Nesse salmo também está escrito sobre o Salvador: Não quiseste sacrifícios e oblações, mas abriste-me os ouvidos (Sl 39,7), ou, como disse São Paulo: Tu não quiseste sacrifício e ofe­renda, mas me formaste um corpo. Holocaustos e sacrifícios pelo pecado não foram do teu agrado. Por isso eu digo: Eis-me aqui – no rolo do livro está escrito a meu respeito – eu vim, ó Deus, para fazer tua vontade (Hb 10,5-7).
Assim, não se pode duvidar de que, nesse momento, o coração do Senhor estava cheio de fervorosos afetos, profunda obediência e ardente caridade para com Deus e os homens; e Ele certamen­te dizia: “Meu Pai, para isso nasci e para isso vim ao mundo, não para buscar descanso ou a minha glória, mas sim a Vossa glória e a salvação das almas que me confiastes. Os homens eram os réus, os acusados e os que seriam condenados em Vosso justíssimo tri­bunal; e, para livrá-los da justa e rigorosa sentença que receberiam, Eu me apresentei como réu e culpado no injusto tribunal dos homens, para ser condenado por eles. Recebei, Pai Eterno, essa sentença no lugar da que daríeis contra eles; que Eu, ino­cente e justo, seja condenado por eles, e que eles sejam liberta­dos e absolvidos por Mim, mesmo sendo culpados e pecadores”.

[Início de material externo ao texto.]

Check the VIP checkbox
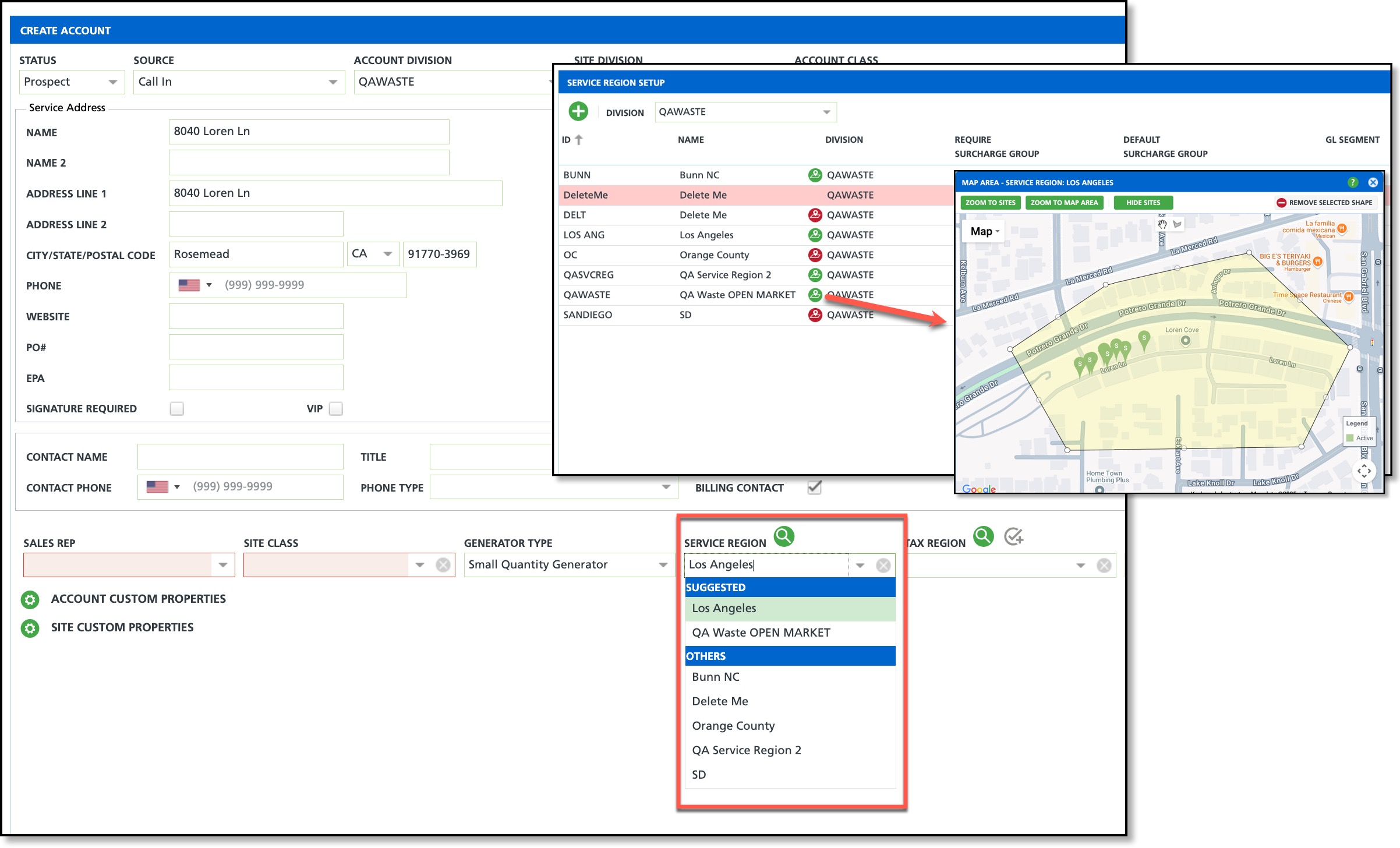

2. Pilatos, tendo cumprido o seu ofício, retirou-se para sua casa, e os soldados começaram a execução da sentença. Os sacer­dotes deram a ordem de como o julgamento deveria ser anuncia­do para toda a cidade, para as cidades vizinhas e aos forasteiros que estavam em Jerusalém para celebrar a Páscoa: que o gover­nador, depois de receber muitas informações, convencera-se dos embustes e dos delitos de Jesus, e ordenara que o crucificassem com outros dois ladrões. Por isso, havia uma quantidade extra­ordinária de pessoas na casa do governador, pois todos deseja­vam testemunhar esse notável acontecimento. Como o juiz já se ausentara, os soldados encarregaram-se do réu sentenciado, conforme relata o evangelho: Susceperunt autem Iesum – Eles to­maram Jesus (Jo 19,16), ou seja, os que executariam a sentença apoderaram-se Dele, conforme está escrito no salmo: Susceperunt me, sicut leo paratus ad praedam – Receberam-me como um leão prestes a devorar a sua presa (Sl 16,12).

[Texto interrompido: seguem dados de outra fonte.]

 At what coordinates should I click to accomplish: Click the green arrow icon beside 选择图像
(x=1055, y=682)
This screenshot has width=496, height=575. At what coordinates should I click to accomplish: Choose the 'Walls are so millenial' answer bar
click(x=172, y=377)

A primeira coisa que fizeram foi tirar a púrpura (Mt 27,31; Mc 15,20) com a qual o tinham vestido para zombar Dele, e, caçoan­do, descobriram outra vez o seu corpo virginal, ensanguentado e marcado com muitos hematomas. O Senhor quis dar-nos a tú­nica com a qual foi desonrado, marcada pelo seu sangue, como uma rica herança, para que nós fossemos honrados com ela, “de­sejando sofrer as injúrias, os falsos testemunhos e as afrontas, e sermos considerados loucos por parecer e imitar de alguma ma­neira o nosso Criador e Senhor Jesus Cristo”. Isso é “vestir as suas vestes e trajes, as quais Ele vestiu para nosso proveito espi­ritual, dando-nos o exemplo para que, em tudo o que for possível, mediante a sua divina graça, desejemos imitá-lo e segui-lo; pois Ele é o caminho que conduz os homens à vida”.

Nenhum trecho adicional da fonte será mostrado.